# Mississippi round 2



## TidewateR (Nov 11, 2009)

edit


----------



## hookemdano (Feb 9, 2007)

Good stuff and you're right about how people fish over here. Sunday I saw 2 boats w poling platforms (actually could be considered motor shades, maybe lunch towers). Neither boat had a pushpole and only 1 boat had pole holders. I've taken several people fishing who had no idea it was possible to see and quietly stalk fish.


----------



## mark_gardner (Mar 18, 2009)

great report and nice fish , misssissippi sounds like a cool place to be


----------



## deerfly (Mar 10, 2007)

looks like a blast.  One of these days I'm gonna' make my way over there...


----------



## chrisba (Sep 21, 2010)

Is that the north east side of Bay St. Louis?


----------



## jboriol (Jan 2, 2010)

Looks like fun...there are opportunities for those willing to seek them out and if conditions are right. You're right, I am guilty of driving past that area to head out to the marsh. I went over there Tues. morning for two hours in the skiff, but it was windy so I had a hard time keeping the boat on track. Did manage a mixed bag of trout, drum and a dormat flounder on gulps on some of the outer islands. I am taking some customers in the morning, but taking the bay boat so no ponds.

I'll let you know if there is anything report worthy.
Tight Lines


----------



## TidewateR (Nov 11, 2009)

edit


----------

[INFORMATION SHOWN]
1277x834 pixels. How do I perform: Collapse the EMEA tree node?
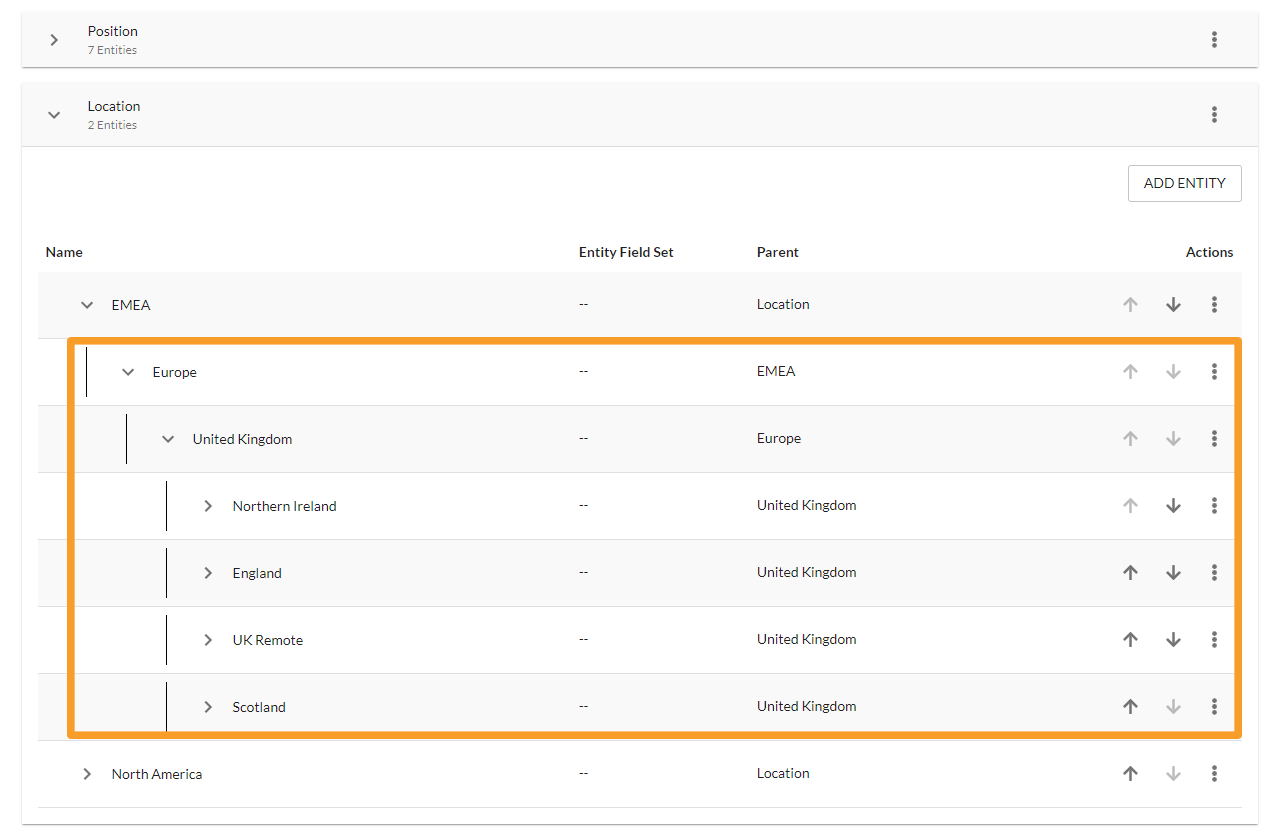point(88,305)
--
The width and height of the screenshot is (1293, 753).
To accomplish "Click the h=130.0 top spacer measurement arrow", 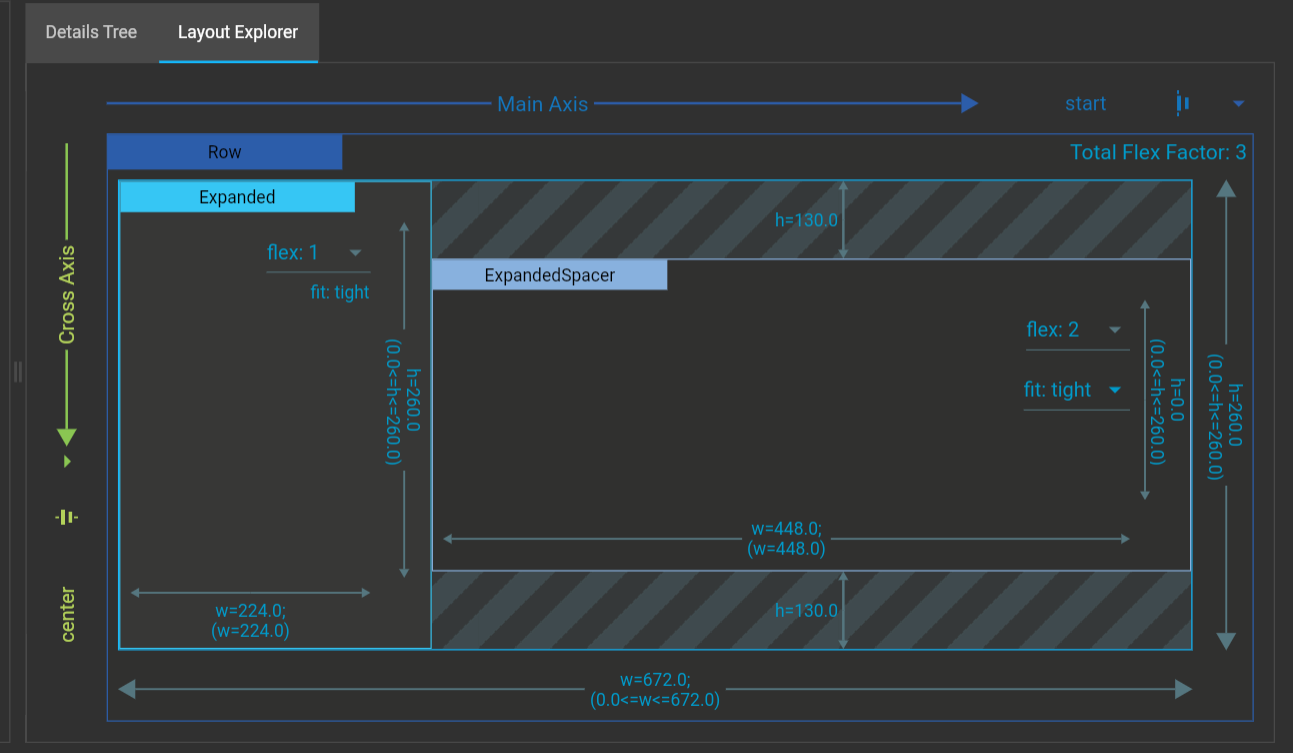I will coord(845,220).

[CHALLENGE 1]
In the Mississippi fishing thread, substitute "kayak" for "skiff" in the passage that begins at the words "Is that the" and stops after "anything report worthy.".
[CHALLENGE 2]
In the Mississippi fishing thread, how many boats with poling platforms did hookemdano see on Sunday, and how many of them had pole holders?
Rely only on the Mississippi fishing thread for what comes next.

[FINISHED ANSWER 1]
Is that the north east side of Bay St. Louis?


----------



## jboriol (Jan 2, 2010)

Looks like fun...there are opportunities for those willing to seek them out and if conditions are right. You're right, I am guilty of driving past that area to head out to the marsh. I went over there Tues. morning for two hours in the kayak, but it was windy so I had a hard time keeping the boat on track. Did manage a mixed bag of trout, drum and a dormat flounder on gulps on some of the outer islands. I am taking some customers in the morning, but taking the bay boat so no ponds.

I'll let you know if there is anything report worthy.

[FINISHED ANSWER 2]
Two boats, and only one had pole holders.